[EXERCISE REQUIREMENTS]
What is needed here is every record, retyped without any change.
*** DATASET EXCERPTS
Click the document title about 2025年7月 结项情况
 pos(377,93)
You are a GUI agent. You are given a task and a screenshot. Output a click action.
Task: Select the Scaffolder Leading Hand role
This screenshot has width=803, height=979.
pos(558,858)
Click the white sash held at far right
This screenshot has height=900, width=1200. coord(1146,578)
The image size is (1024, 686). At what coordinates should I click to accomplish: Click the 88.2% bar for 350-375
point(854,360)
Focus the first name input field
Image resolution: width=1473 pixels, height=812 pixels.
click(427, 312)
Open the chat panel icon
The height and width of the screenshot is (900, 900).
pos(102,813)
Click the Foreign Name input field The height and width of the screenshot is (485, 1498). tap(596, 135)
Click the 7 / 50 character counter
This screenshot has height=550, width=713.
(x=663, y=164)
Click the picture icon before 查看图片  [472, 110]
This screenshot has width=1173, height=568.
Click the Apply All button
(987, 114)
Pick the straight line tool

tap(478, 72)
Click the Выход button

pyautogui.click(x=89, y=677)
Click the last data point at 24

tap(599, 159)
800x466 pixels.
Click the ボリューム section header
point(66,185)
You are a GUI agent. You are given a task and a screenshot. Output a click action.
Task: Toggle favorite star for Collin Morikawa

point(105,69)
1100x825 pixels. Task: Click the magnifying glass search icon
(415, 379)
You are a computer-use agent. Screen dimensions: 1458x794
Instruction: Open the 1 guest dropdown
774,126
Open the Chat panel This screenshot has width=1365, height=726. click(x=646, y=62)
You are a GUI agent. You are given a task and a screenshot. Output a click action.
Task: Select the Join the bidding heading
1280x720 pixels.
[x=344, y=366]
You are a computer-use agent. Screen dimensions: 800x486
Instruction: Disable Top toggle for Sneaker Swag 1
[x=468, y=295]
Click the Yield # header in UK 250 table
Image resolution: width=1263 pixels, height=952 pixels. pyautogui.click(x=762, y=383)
******
[RESULT]
Click the document title about 2025年7月 结项情况
 pos(377,93)
You are a GUI agent. You are given a task and a screenshot. Output a click action.
Task: Select the Scaffolder Leading Hand role
This screenshot has width=803, height=979.
pos(558,858)
Click the white sash held at far right
This screenshot has height=900, width=1200. coord(1146,578)
The image size is (1024, 686). At what coordinates should I click to accomplish: Click the 88.2% bar for 350-375
point(854,360)
Focus the first name input field
Image resolution: width=1473 pixels, height=812 pixels.
click(427, 312)
Open the chat panel icon
The height and width of the screenshot is (900, 900).
pos(102,813)
Click the Foreign Name input field The height and width of the screenshot is (485, 1498). tap(596, 135)
Click the 7 / 50 character counter
This screenshot has height=550, width=713.
(x=663, y=164)
Click the picture icon before 查看图片  [472, 110]
This screenshot has width=1173, height=568.
Click the Apply All button
(987, 114)
Pick the straight line tool

tap(478, 72)
Click the Выход button

pyautogui.click(x=89, y=677)
Click the last data point at 24

tap(599, 159)
800x466 pixels.
Click the ボリューム section header
point(66,185)
You are a GUI agent. You are given a task and a screenshot. Output a click action.
Task: Toggle favorite star for Collin Morikawa

point(105,69)
1100x825 pixels. Task: Click the magnifying glass search icon
(415, 379)
You are a computer-use agent. Screen dimensions: 1458x794
Instruction: Open the 1 guest dropdown
774,126
Open the Chat panel This screenshot has width=1365, height=726. click(x=646, y=62)
You are a GUI agent. You are given a task and a screenshot. Output a click action.
Task: Select the Join the bidding heading
1280x720 pixels.
[x=344, y=366]
You are a computer-use agent. Screen dimensions: 800x486
Instruction: Disable Top toggle for Sneaker Swag 1
[x=468, y=295]
Click the Yield # header in UK 250 table
Image resolution: width=1263 pixels, height=952 pixels. pyautogui.click(x=762, y=383)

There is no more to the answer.